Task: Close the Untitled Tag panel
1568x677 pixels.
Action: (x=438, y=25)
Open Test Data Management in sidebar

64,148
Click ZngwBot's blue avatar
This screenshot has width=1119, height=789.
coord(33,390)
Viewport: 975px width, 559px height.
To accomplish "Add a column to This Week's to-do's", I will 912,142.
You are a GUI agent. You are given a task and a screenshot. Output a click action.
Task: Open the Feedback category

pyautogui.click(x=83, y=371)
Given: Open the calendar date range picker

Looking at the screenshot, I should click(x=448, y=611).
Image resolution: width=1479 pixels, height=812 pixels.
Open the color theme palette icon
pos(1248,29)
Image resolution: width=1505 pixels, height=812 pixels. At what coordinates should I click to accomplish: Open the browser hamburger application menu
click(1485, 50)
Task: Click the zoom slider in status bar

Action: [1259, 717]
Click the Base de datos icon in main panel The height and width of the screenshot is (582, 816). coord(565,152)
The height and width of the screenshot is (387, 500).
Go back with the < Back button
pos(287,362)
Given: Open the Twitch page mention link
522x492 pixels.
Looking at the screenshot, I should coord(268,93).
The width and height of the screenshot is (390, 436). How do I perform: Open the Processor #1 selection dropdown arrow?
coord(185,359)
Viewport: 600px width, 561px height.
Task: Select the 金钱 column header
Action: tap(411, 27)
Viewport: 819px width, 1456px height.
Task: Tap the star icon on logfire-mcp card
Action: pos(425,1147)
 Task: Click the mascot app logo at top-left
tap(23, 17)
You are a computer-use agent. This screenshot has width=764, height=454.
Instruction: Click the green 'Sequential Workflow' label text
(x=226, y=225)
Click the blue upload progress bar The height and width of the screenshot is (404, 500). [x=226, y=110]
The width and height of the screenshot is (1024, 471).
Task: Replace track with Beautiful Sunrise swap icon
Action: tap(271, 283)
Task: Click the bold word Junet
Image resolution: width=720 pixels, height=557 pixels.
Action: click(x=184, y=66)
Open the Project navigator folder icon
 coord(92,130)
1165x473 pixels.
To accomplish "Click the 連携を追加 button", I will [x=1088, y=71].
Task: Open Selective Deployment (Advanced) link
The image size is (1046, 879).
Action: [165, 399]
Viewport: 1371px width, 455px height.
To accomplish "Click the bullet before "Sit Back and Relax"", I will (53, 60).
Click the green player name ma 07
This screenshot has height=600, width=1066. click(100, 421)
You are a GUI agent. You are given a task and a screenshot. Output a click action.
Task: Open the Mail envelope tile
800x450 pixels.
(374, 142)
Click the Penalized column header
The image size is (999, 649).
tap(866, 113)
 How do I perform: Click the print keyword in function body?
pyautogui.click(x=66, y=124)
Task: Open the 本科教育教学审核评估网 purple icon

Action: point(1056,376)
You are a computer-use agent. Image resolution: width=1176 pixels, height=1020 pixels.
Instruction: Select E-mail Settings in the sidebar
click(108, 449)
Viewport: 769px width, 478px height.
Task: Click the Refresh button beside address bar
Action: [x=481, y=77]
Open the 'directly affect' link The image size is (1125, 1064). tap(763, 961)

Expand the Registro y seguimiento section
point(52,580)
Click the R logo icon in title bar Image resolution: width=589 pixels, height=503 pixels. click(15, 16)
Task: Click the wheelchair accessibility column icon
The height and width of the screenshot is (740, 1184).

## WHAT TO WORK ON:
Once you have read the records above, set every one of them down again exactly.

## YOUR SOLUTION:
Task: Close the Untitled Tag panel
1568x677 pixels.
Action: (x=438, y=25)
Open Test Data Management in sidebar

64,148
Click ZngwBot's blue avatar
This screenshot has width=1119, height=789.
coord(33,390)
Viewport: 975px width, 559px height.
To accomplish "Add a column to This Week's to-do's", I will 912,142.
You are a GUI agent. You are given a task and a screenshot. Output a click action.
Task: Open the Feedback category

pyautogui.click(x=83, y=371)
Given: Open the calendar date range picker

Looking at the screenshot, I should click(x=448, y=611).
Image resolution: width=1479 pixels, height=812 pixels.
Open the color theme palette icon
pos(1248,29)
Image resolution: width=1505 pixels, height=812 pixels. At what coordinates should I click to accomplish: Open the browser hamburger application menu
click(1485, 50)
Task: Click the zoom slider in status bar

Action: [1259, 717]
Click the Base de datos icon in main panel The height and width of the screenshot is (582, 816). coord(565,152)
The height and width of the screenshot is (387, 500).
Go back with the < Back button
pos(287,362)
Given: Open the Twitch page mention link
522x492 pixels.
Looking at the screenshot, I should coord(268,93).
The width and height of the screenshot is (390, 436). How do I perform: Open the Processor #1 selection dropdown arrow?
coord(185,359)
Viewport: 600px width, 561px height.
Task: Select the 金钱 column header
Action: tap(411, 27)
Viewport: 819px width, 1456px height.
Task: Tap the star icon on logfire-mcp card
Action: pos(425,1147)
 Task: Click the mascot app logo at top-left
tap(23, 17)
You are a computer-use agent. This screenshot has width=764, height=454.
Instruction: Click the green 'Sequential Workflow' label text
(x=226, y=225)
Click the blue upload progress bar The height and width of the screenshot is (404, 500). [x=226, y=110]
The width and height of the screenshot is (1024, 471).
Task: Replace track with Beautiful Sunrise swap icon
Action: tap(271, 283)
Task: Click the bold word Junet
Image resolution: width=720 pixels, height=557 pixels.
Action: click(x=184, y=66)
Open the Project navigator folder icon
 coord(92,130)
1165x473 pixels.
To accomplish "Click the 連携を追加 button", I will [x=1088, y=71].
Task: Open Selective Deployment (Advanced) link
The image size is (1046, 879).
Action: [165, 399]
Viewport: 1371px width, 455px height.
To accomplish "Click the bullet before "Sit Back and Relax"", I will (53, 60).
Click the green player name ma 07
This screenshot has height=600, width=1066. click(100, 421)
You are a GUI agent. You are given a task and a screenshot. Output a click action.
Task: Open the Mail envelope tile
800x450 pixels.
(374, 142)
Click the Penalized column header
The image size is (999, 649).
tap(866, 113)
 How do I perform: Click the print keyword in function body?
pyautogui.click(x=66, y=124)
Task: Open the 本科教育教学审核评估网 purple icon

Action: point(1056,376)
You are a computer-use agent. Image resolution: width=1176 pixels, height=1020 pixels.
Instruction: Select E-mail Settings in the sidebar
click(108, 449)
Viewport: 769px width, 478px height.
Task: Click the Refresh button beside address bar
Action: [x=481, y=77]
Open the 'directly affect' link The image size is (1125, 1064). tap(763, 961)

Expand the Registro y seguimiento section
point(52,580)
Click the R logo icon in title bar Image resolution: width=589 pixels, height=503 pixels. click(15, 16)
Task: Click the wheelchair accessibility column icon
The height and width of the screenshot is (740, 1184).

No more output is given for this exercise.